Stored data entries:
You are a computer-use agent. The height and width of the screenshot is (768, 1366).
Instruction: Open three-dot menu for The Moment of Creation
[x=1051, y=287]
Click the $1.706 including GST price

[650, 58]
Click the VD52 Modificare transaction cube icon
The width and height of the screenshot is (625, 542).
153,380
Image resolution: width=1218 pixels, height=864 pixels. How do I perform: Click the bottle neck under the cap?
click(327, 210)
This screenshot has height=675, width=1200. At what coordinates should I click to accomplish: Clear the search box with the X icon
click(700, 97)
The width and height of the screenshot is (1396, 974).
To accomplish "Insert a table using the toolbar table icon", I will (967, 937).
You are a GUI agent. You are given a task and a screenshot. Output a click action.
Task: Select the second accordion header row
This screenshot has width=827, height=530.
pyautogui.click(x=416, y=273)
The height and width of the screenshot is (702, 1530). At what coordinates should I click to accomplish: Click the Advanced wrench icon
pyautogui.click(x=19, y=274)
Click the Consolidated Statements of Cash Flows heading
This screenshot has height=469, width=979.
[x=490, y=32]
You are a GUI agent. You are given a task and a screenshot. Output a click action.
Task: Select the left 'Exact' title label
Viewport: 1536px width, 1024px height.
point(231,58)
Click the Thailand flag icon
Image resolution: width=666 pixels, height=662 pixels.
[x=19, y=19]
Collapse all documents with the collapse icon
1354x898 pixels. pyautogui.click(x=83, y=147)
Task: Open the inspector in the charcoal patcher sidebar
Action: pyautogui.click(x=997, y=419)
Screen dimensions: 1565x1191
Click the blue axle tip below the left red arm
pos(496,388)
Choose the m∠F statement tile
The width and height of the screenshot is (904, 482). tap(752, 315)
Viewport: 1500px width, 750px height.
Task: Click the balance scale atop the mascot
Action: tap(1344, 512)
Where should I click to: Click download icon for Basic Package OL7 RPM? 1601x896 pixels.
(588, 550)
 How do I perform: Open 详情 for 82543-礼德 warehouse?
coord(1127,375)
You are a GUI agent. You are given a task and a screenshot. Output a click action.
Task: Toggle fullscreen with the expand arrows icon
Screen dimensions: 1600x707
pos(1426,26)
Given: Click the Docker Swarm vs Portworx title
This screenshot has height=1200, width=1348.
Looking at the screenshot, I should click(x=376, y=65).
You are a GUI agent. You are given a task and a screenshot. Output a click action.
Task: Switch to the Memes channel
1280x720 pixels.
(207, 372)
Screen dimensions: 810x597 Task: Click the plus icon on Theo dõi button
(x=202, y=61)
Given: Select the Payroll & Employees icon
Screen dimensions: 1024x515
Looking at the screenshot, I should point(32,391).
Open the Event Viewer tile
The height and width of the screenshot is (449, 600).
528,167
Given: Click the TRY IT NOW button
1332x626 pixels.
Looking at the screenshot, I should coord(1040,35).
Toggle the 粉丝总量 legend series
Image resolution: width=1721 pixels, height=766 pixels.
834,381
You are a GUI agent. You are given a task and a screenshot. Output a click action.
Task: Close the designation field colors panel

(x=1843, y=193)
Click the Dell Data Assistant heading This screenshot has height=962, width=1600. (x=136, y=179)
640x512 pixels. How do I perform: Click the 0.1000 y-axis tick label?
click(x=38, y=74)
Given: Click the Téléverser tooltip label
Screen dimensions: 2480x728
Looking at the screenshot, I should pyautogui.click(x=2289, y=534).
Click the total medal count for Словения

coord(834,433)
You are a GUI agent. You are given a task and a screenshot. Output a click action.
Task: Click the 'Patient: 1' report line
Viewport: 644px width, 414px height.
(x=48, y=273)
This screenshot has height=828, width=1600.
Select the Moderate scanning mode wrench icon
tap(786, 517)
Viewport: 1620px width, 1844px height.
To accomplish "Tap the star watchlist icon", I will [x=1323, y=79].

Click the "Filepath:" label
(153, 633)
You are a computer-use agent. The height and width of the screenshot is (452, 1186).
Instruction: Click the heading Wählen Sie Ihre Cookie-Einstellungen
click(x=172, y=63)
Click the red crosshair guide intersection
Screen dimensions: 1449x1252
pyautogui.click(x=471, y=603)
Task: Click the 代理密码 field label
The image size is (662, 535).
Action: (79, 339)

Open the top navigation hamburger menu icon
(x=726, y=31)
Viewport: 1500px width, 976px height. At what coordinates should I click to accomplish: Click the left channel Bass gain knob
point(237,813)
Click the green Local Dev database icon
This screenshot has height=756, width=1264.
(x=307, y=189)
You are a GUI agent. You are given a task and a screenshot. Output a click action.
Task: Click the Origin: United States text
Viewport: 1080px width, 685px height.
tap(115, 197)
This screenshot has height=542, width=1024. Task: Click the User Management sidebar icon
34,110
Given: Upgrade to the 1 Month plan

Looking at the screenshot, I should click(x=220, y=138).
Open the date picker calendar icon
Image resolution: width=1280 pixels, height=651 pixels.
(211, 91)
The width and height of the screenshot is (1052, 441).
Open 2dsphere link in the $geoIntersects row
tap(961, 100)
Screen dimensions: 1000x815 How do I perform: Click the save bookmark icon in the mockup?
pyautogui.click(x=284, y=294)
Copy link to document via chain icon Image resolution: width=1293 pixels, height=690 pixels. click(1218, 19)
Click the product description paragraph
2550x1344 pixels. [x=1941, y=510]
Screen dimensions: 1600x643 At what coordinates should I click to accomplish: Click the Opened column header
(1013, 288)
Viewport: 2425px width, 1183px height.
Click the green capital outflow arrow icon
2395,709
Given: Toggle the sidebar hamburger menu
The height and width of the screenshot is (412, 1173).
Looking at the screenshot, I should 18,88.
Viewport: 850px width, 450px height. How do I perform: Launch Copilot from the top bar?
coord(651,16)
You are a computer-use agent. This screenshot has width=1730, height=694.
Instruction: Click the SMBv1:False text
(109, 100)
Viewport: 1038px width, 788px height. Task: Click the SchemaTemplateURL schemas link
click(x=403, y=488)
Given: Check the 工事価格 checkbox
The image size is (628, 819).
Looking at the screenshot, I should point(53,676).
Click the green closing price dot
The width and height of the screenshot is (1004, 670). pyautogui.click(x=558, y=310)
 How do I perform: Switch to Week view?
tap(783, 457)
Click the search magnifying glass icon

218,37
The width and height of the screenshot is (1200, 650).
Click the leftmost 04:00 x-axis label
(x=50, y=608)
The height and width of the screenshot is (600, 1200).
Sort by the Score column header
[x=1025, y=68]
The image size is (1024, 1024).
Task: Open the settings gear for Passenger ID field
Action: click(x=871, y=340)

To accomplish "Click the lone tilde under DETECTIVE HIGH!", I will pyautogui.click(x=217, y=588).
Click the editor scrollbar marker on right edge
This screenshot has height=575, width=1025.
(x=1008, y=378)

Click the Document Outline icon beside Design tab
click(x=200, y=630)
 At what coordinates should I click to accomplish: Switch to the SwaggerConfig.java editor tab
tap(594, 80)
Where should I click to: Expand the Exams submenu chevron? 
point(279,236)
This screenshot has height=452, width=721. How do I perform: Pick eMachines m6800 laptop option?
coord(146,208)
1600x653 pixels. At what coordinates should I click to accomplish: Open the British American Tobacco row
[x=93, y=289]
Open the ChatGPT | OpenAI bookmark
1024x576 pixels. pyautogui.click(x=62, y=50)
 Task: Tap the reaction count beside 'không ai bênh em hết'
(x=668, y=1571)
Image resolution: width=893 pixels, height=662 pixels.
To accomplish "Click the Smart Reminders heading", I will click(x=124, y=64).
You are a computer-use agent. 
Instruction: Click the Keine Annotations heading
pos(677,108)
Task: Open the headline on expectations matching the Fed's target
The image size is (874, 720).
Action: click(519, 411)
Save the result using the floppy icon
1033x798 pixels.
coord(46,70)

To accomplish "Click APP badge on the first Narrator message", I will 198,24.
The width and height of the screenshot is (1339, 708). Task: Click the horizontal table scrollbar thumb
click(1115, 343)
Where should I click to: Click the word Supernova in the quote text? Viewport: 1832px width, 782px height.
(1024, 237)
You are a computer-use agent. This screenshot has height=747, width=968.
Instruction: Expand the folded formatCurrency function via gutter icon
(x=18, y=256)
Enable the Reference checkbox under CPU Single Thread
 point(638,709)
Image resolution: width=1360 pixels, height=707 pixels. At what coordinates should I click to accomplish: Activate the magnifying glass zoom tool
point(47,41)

YOUR OBJECTIVE:
Find each line in the records above that contains "title", and copy it.

WRITTEN RESPONSE:
Task: Select the left 'Exact' title label
Given: Click the Docker Swarm vs Portworx title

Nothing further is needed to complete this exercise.